Best Bike Seat Position You bicycle saddle position can make the difference between a nice comfortable bike ride and your knees and lower back making you scream in pain before your ride is over. You don’t have to get overly technical about it but it needs to feel right.

Your pedal axle relation to your knee position greatly affects how you deliver power to the bike. Playing around with bike pedal position isn’t advised for beginners. It can ruin your fit by moving around other measurements and can cause aches and pains, especially in your knees. When making changes to the fit you are used to, be careful not to make movements of more than 1 to 2 centimeters. With small changes you can squeeze a little more speed, power or endurance out of trained legs. Take a plumb line, drop it from the bony bump below your kneecap with the pedal in the 3 o’clock position and make saddle adjustments with extreme caution.

THE NEUTRAL SADDLE POSITION: Most consider this the recommended neutral position. Knee directly above pedal axle. This spreads pedaling force out over the largest number of muscle groups and lets knee work in its strongest range of motion. Best overall balance of pedaling because most of your weight is over the pedal at the most powerful part of the stroke.

FOR MORE ENDURANCE: Move saddle back 1-2cm . As much as 2 centimeters back puts most of the demands of pedaling on the back of your legs which are some of the strongest muscles in your body.

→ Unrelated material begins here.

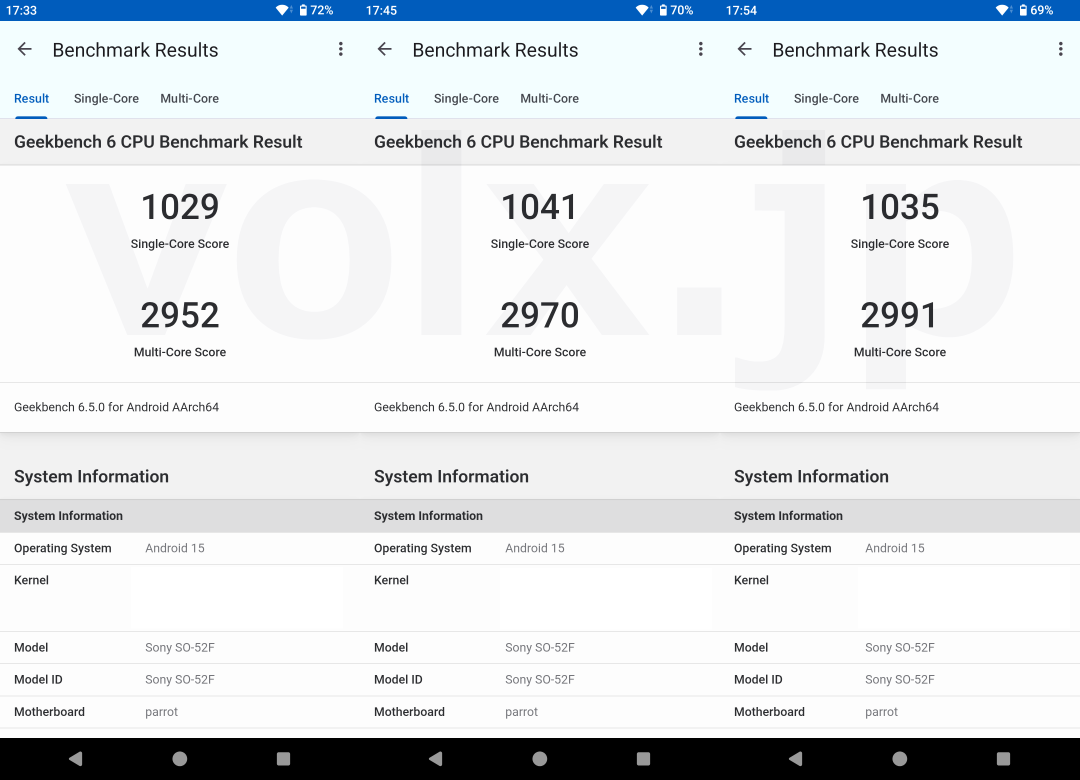The height and width of the screenshot is (780, 1080).
Task: Open three-dot overflow menu in the 17:33 screen
Action: coord(341,50)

Most efficient during downstrokes and when pulling back. Some riders feel this a very comfortable position, and this adjustment tends to favor low-cadence pedalers.

FOR MORE SPEED: Move saddle forward 1cm . Moving the saddle a centimeter forward puts your weight forward for better sprinting. This position greatly increases work of the lower-leg muscles and front half of foot, but can hurt endurance. Time-trial racers tend to move forward to get a better position on aero bars. This is usually best for spinners.